How to Choose the Best Computer Mouse

Apple turned the computer mouse into an essential tool with the release of its first Macintosh computer in 1984. This new method of visually navigating a computer proved popular with those who found the complex structures and language of keyboard-based navigation intimidating. Since then, everyone has been in search of the best computer mouse.

Early mice had one or two buttons at most and operated with a rubberized ball that transferred motion to a pair of rollers inside the mouse that translated the ball's movements into a horizontal and vertical position on the monitor. While this type of computer mouse was efficient, the rubber ball sometimes swelled in humid weather and the rollers would clog with desktop debris, making the computer mouse less accurate over time.

Skip the ball for your next computer mouse. An optical mouse uses an LED to track motion, eliminating the problems of dirt buildup. Optical mice work on most surfaces without a mouse pad, but if you have a translucent glass or polished stone desk you'll need to keep the mouse pad.

A computer mouse with laser optics provides greater precision for designers, architects and digital artists. Unless you need a truly precise mouse, say for freehand drawing or modeling, it's better to choose a less-expensive optical mouse.

Computer Mouse Connections
USB is the most common connection option for computer mice. Some manufacturers will include an adaptor that lets the computer mouse connect to an older, five-prong mouse port.

If you hate cables enough to part with a few extra dollars, you can choose a wireless mouse. If you have a newer PC, look for a Bluetooth-enabled mouse that will work right out of the box with no additional hardware. If your PC lacks Bluetooth capability, you'll need a wireless computer mouse that sends a signal to an infrared or RF dongle that is typically attached to a USB port. RF is a more versatile choice, as infrared mice need a clear line of sight to operate, but an RF computer mouse is subject to interference from remote controls and other RF devices.

Wireless computer mice run on batteries, and laser mice tend to be a bit more efficient than LED optical mice. Disposable batteries can add a lot to the lifetime cost of a wireless computer mouse, so consider getting some rechargeable batteries and a charger or look for a wireless computer mouse that includes a docking station that recharges the mouse while it's not in use.

Buttons and Wheels
The number of buttons and wheels you'll encounter while shopping for a computer mouse can make you want to shriek and jump up on a chair. All of these computer mouse buttons have a specific function, and you may come to depend on some of them.

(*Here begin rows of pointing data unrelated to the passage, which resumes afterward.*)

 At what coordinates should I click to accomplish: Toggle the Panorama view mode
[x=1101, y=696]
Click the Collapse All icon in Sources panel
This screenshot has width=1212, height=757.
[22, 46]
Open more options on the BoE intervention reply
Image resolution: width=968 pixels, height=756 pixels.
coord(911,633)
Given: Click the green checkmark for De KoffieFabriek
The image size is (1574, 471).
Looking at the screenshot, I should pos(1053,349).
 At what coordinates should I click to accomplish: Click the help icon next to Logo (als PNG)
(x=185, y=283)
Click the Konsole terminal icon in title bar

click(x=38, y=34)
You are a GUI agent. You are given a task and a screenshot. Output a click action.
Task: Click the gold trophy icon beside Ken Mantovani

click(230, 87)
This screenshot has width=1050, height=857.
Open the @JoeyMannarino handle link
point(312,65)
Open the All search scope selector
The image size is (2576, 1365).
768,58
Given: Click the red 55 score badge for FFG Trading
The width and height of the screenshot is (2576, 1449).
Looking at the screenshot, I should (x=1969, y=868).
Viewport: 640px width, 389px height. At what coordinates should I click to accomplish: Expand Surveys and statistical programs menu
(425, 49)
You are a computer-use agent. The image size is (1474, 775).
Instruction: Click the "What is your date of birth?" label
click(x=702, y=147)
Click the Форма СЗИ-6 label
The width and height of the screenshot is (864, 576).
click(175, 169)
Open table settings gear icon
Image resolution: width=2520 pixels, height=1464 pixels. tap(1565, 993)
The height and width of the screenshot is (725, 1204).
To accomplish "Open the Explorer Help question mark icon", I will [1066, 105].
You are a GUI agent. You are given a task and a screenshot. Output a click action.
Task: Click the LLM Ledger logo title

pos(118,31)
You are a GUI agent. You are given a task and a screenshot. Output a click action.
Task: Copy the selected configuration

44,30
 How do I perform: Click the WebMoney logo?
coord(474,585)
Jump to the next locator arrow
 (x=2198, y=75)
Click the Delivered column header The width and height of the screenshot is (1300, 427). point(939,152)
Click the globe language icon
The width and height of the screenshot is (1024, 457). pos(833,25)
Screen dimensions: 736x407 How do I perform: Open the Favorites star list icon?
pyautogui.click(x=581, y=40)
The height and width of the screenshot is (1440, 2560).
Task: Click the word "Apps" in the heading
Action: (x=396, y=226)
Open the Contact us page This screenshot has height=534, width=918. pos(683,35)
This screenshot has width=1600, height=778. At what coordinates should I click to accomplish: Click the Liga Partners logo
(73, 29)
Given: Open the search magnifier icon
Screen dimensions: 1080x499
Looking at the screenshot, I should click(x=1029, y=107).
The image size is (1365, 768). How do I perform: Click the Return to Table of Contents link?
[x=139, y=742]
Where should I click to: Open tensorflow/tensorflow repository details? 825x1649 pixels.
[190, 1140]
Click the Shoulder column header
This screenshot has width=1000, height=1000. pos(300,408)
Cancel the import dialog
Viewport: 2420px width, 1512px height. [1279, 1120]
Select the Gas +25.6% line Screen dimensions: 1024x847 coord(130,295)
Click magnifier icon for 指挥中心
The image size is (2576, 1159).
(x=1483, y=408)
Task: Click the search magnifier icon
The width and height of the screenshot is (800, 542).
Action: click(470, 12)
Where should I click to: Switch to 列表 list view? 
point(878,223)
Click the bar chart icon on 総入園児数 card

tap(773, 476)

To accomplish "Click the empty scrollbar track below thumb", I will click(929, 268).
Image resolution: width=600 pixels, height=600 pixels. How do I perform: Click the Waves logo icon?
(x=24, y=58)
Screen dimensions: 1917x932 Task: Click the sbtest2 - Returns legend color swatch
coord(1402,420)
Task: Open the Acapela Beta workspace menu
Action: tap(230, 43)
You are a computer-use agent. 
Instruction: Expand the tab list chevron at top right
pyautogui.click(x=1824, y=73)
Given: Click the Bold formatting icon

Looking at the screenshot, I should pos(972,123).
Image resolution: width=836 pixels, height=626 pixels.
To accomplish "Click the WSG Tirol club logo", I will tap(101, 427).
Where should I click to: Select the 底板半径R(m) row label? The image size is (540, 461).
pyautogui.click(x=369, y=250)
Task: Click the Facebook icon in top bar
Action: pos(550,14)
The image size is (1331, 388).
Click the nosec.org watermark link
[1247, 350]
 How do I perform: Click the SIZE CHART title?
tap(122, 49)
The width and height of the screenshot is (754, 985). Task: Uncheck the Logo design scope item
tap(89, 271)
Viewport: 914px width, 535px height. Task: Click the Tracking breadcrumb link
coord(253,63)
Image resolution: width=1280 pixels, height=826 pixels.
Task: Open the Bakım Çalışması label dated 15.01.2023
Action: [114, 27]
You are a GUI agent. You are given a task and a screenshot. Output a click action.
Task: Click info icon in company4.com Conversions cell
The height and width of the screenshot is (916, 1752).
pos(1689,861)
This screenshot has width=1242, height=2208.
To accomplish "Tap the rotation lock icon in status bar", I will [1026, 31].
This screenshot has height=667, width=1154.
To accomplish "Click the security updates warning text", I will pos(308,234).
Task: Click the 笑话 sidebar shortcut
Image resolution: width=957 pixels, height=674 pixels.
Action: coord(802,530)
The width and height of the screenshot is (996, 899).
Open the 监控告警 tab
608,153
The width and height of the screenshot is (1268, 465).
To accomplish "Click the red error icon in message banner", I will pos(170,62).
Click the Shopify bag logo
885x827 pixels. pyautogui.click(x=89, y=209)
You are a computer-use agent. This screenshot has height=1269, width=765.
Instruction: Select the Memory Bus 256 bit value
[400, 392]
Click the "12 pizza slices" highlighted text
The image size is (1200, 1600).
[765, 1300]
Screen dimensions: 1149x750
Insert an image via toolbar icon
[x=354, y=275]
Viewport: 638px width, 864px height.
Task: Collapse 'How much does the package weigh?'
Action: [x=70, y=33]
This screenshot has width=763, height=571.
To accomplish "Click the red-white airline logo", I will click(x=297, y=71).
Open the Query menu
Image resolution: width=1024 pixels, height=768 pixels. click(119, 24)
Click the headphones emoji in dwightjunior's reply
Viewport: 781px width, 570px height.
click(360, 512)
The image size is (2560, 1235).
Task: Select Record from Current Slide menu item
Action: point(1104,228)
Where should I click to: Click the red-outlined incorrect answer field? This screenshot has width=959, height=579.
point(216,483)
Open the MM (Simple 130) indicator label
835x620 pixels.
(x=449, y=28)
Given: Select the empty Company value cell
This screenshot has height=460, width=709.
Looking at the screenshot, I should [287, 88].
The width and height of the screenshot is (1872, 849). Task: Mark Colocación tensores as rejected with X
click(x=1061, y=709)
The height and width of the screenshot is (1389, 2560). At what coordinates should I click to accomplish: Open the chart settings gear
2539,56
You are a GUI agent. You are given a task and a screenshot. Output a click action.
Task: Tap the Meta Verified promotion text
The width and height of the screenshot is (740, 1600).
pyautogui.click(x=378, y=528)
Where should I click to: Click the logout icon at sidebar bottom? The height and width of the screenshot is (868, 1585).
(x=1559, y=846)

All mice now have a left and right button or a single top rocker button that calls up different functions when the left or right side is pressed. The left-hand button performs traditional computer mouse functions, such as clicking, dragging and highlighting. Right-hand computer mouse buttons enable specialized functions that are programmed into the software you use. In Microsoft Internet Explorer, for example, clicking the right mouse button anywhere on a Web page gives you Print and Properties options.

The scroll wheel is perhaps the best PC innovation since the computer mouse itself. This wheel is usually mounted at the front center of a computer mouse, between the left and right buttons. Rolling the wheel up and down allows you to scroll from the top to the bottom of Web pages and large documents without moving the computer mouse.

Forward and back buttons are a new computer mouse feature. These buttons let you navigate to and from Web pages in the same manner as the forward and back buttons on a Web browser, but again without moving the computer mouse. If you want these buttons on your computer mouse, pay careful attention to their location. Some are mounted low on the sides of the mouse, which can make them uncomfortable to reach.

Computer Mouse Fit
Futuristic ergonomic designs have changed the shape of the computer mouse, and some will cradle your hand in comfort while you control the action. But before you snap up that sleek-looking mouse, think about the size of your hand. A mouse should feel comfortable in your hand, and you should be able to reach all the buttons without straining or arching your fingers, which can lead to fatigue and carpal tunnel syndrome.

If you're left-handed, look for a computer mouse with programmable buttons or one that offers dual-hand operation. Most of these mice have symmetrical designs, though there are a few ergonomic mice on the market designed specifically for left-handed users.

Mouse Alternatives
Dedicated laptop users who prefer their touchpads can find it challenging to operate a traditional computer mouse. Fortunately, touchpad mice are available, though you'll pay more for the technology. Look for programmable buttons and durable surfaces that resist damage from spills. Higher-end touchpad mice include "virtual" buttons on the touchpad surface that you can program to perform common tasks or open a favorite Web site.

Trackball mice use a plastic ball suspended above the surface of the mouse that directs on-screen movement. Laptop users may find this preferable to a traditional computer mouse, as the mouse itself never moves. Gamers and designers find that trackballs offer precise control, and these mice are recommended for those with arthritis, carpal tunnel syndrome or stiff arms, as they reduce the amount of arm and hand movement needed to operate the mouse.